The area of defence has undergone profound changes in the space of a few years. While conflicts multiply in the “arc of instability” surrounding the European Union, NATO, which for now remains the pillar of Western defence, is experiencing strong tensions due to both the positions of the Trump administration (while awaiting the outcome of the presidential elections) and the actions of key members such as Turkey. At the same time, emerging security challenges, such as cybersecurity and energy security, are becoming increasingly important. This is indeed why the CSF has for long been developing a vision of the issue of “security” for the EU that takes into account its multiple dimensions; not only military defence, but also energy, “technological sovereignty” and the prevention of environmental risks.
The EU has been able to take important steps in the field of defence, starting with the launch of the EU Global Strategy in 2016, then of the European Defence Fund and “Permanent Structured Cooperation” (PESCO), involving 25 Member States. While Brexit has meant losing the UK’s military contribution, it has also helped the EU move forward on bold decisions where there had long been deadlock. Alongside this, the need to redefine relations with Russia in the medium-long term also requires new reflection on the security architecture on the European continent.

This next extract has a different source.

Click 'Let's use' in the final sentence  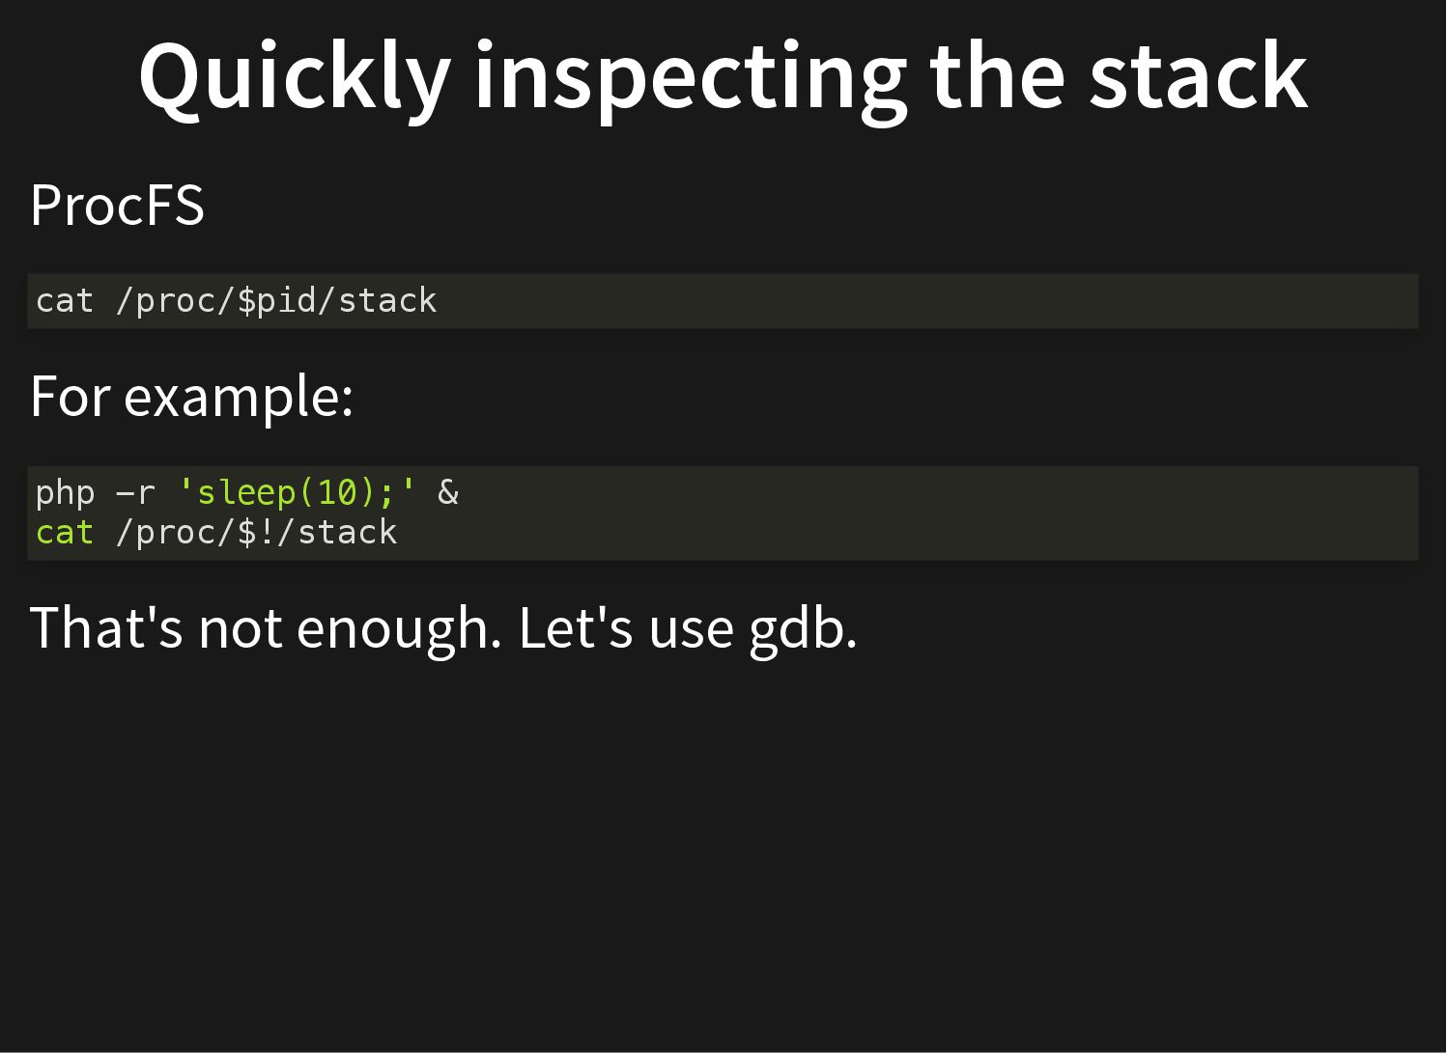tap(626, 627)
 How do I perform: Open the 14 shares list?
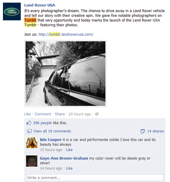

In 2021, the CSF will be further exploring issues related to both the development of joint military capabilities in the EU (starting from PESCO projects) and to the institutional and economic context in which this commitment must be placed. Among the most important issues are: military mobility in Europe, also with important infrastructural repercussions; the strengthening of the European Military Staff and the creation of a unified command, above all for the EU military (including executive) and civilian missions, with the permanent availability of European troops; the need for a unified approach to cybersecurity and against “hybrid” threats; the implementation of joint programs for a European defence industry (which fosters the creation of “European federal companies”), also in the light of the acceleration of military collaboration between France and Germany.
A key theme at the “institutional” level will be the relationship between the European defence nucleus and NATO, whose role remains central for the time being, albeit in a context of great uncertainty, because it is able to offer a structured operational framework. In any case, the problem will arise of the gradual organization of a “strategic autonomy” of European defence, endowed with a single fund (while the proposal for the European multiannual budget foresees a dangerous reduction in the funds allocated to “defence”), that does not compromise the possibility, in the medium-long term, of enlarging NATO and redesigning its mission while anchoring it to the United Nations. Europe should also explore the possibility of synergistically leveraging actors such as the Council of Europe and the Organization for Security and Cooperation in Europe (OSCE), which may enable institutionalized dialogue with Russia, a member of both.
The CSF will continue to support actions aimed at enhancing the strong competences that the city of Turin has in high-level military training; a key element (as also shown by the experience in the US) for the creation of integrated military forces at the European level. In this regard, the reference actor is the Interdepartmental University School of Strategic Sciences (SUISS), which acts as a bridge between the University of Turin and the Italian Training Command and Application School of the Army.